Von einer Änderung sind insbesondere ausgeschlossen:
- der Schutz der Menschenwürde (Art. 1 Abs. 1),
- die Anerkennung der Menschenrechte als Grundlage jeder menschlichen Gemeinschaft (Art. 1 Abs. 2),
- die Bindung der staatlichen Gewalt an die Grundrechte (Art. 1 Abs. 3),
- das Bundesstaatsprinzip (Art.20 Abs.1),
- die Abschaffung der Monarchie (republikanisches Prinzip) (Art.20 Abs.1),
- das Sozialstaatsprinzip (Art. 20 Abs. 1),
- das Demokratieprinzip (Art. 20 Abs.1),
- das Prinzip der Volkssouveränität (Art. 20 Abs.2 Satz 1),
- die Gewaltenteilung (Art. 20 Abs.2 Satz 2),
- die Bindung der drei staatlichen Gewalten an die Verfassung und an das sonstige Recht (Art. 20 Abs. 3).
Das Rechtsstaatsprinzip als solches kennt das Grundgesetz nicht. Es finden sich zwar an verschiedenen Stellen weitere Merkmale des Rechtsstaatsprinzips, z.B. Art. 19 Abs. 4 GG. Diese stehen jedoch nicht unter dem Schutz der Ewigkeitsklausel.

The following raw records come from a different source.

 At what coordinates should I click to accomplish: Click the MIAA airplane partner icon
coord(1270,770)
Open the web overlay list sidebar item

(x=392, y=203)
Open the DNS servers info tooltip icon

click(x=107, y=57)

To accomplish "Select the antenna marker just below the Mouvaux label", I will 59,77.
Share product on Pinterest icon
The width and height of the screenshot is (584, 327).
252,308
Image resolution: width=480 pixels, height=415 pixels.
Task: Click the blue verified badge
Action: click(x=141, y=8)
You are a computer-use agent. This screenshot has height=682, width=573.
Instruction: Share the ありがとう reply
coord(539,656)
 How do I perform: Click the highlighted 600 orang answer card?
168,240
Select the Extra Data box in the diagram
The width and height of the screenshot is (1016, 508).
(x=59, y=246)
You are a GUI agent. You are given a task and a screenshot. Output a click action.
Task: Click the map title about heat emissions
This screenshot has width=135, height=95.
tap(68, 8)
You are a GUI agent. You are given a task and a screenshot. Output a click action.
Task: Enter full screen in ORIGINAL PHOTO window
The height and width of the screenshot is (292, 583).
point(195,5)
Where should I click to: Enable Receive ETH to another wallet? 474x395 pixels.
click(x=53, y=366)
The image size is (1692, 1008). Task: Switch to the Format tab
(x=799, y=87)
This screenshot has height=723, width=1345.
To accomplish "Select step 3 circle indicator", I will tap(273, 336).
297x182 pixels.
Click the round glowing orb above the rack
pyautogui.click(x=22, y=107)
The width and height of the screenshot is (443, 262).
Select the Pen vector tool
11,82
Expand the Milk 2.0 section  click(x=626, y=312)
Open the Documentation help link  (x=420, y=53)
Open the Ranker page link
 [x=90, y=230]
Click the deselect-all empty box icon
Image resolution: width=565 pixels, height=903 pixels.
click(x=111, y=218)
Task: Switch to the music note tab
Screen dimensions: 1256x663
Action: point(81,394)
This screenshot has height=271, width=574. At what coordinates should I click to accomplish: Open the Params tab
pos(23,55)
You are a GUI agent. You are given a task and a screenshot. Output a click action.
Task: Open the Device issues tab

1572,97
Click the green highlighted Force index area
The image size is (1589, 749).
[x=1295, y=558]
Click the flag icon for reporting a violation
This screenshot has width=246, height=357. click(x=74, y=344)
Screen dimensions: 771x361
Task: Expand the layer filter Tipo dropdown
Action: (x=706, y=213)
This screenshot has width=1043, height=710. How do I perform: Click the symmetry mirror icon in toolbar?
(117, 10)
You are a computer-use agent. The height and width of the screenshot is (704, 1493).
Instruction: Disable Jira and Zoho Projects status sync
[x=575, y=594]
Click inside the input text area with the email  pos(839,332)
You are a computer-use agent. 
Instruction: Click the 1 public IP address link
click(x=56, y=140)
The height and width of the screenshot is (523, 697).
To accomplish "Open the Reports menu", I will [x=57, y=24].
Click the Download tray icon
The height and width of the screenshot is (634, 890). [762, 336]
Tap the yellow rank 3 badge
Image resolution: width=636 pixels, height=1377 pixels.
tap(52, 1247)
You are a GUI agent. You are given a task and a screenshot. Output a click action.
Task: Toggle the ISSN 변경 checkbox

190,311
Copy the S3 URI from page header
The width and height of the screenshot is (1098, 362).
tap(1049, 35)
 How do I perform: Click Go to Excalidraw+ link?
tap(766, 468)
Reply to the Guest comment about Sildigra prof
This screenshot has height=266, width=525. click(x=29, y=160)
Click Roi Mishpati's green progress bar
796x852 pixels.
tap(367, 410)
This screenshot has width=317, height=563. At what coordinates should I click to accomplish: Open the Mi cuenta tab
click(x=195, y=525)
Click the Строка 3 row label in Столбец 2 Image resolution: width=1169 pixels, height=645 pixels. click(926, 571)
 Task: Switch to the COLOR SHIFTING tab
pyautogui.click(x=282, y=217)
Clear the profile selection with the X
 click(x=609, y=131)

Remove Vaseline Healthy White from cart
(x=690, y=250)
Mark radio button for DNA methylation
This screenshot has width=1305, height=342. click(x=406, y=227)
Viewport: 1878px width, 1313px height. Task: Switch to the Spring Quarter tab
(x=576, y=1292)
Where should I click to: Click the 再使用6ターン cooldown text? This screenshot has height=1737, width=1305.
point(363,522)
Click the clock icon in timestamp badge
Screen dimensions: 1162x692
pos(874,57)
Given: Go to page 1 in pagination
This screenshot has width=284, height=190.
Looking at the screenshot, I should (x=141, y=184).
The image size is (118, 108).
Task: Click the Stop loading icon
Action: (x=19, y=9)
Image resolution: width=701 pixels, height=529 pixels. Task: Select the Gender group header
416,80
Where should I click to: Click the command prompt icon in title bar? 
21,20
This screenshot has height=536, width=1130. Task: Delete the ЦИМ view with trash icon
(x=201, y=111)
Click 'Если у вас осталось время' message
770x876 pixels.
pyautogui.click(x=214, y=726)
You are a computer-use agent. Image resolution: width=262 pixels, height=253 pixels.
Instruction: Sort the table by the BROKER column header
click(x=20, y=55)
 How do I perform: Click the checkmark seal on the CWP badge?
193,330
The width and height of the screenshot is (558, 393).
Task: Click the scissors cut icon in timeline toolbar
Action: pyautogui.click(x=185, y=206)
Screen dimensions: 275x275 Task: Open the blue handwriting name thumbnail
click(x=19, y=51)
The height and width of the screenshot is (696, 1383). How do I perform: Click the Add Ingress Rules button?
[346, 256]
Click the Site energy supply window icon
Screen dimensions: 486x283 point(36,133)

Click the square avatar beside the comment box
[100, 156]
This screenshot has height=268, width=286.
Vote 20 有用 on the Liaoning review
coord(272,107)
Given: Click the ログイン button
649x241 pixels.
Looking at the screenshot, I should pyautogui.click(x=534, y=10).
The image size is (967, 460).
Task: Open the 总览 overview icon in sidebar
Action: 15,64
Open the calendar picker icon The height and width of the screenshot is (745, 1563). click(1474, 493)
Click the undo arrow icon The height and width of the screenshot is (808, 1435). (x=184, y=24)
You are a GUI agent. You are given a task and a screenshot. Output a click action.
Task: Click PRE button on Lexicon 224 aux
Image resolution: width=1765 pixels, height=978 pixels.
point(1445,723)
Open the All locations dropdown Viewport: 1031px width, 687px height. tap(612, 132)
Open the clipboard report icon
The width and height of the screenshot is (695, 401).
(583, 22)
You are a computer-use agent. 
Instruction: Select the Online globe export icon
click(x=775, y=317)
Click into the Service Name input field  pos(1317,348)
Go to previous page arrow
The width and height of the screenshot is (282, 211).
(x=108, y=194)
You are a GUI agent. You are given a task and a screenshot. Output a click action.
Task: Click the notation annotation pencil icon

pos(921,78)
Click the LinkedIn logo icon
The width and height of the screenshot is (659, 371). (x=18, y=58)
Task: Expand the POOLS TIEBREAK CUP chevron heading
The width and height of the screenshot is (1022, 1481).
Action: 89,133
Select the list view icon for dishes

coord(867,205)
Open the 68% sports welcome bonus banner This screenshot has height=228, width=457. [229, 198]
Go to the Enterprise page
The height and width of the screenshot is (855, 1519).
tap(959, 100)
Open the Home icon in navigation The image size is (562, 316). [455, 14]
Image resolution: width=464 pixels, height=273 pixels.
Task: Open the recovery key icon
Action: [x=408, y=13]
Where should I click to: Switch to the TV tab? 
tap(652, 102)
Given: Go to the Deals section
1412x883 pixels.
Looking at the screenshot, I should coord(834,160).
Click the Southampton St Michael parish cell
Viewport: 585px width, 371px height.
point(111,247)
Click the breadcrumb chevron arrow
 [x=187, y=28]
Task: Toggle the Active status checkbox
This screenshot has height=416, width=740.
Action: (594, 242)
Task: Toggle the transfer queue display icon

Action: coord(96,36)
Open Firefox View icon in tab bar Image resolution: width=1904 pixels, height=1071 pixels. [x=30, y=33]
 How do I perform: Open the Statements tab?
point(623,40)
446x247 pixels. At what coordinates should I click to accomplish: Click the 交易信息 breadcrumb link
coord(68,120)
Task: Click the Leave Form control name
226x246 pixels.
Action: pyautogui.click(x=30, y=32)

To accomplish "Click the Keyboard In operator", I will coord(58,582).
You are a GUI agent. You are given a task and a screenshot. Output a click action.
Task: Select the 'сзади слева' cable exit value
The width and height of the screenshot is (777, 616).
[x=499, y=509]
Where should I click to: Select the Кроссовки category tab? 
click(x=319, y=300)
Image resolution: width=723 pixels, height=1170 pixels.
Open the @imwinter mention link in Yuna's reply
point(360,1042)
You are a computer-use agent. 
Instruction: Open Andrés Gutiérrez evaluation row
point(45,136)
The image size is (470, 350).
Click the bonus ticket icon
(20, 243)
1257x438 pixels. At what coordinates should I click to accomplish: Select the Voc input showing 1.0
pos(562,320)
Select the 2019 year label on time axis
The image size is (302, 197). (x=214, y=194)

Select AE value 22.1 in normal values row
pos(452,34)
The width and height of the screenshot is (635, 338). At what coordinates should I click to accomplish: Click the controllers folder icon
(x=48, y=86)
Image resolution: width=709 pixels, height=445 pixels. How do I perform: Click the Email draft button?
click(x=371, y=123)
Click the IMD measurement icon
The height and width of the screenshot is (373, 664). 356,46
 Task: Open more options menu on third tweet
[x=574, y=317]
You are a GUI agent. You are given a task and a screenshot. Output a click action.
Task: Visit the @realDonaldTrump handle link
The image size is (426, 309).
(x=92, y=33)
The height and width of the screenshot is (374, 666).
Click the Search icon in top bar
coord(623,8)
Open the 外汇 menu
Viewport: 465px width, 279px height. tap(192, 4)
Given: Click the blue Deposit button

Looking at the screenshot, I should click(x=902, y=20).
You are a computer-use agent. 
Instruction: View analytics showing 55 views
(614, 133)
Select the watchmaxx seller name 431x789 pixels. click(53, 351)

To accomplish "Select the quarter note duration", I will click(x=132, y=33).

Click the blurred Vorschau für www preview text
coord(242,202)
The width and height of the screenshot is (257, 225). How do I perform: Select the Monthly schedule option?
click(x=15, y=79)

Das in Artikel 20 Abs. 4 garantierte Widerstandsrecht fällt nicht unter diesen Schutz, da es erst später in den Artikel 20 eingefügt wurde. Diese Ansicht ist unter Verfassungsrechtlern heute nicht mehr umstritten. Argumentiert wird vor allem, dass die Ewigkeitsklausel auch umgekehrt gelte und es nicht zulässig sei, nachträglich eine Bestimmung für immer und unabänderlich in das Grundgesetz zu integrieren. Denn wenn die Ewigkeitsklausel durch Hinzunahme von Komponenten veränderlich wäre, würde auch die Herausnahme von Komponenten erleichtert. Dies würde die postulierte Schutzwirkung unterhöhlen.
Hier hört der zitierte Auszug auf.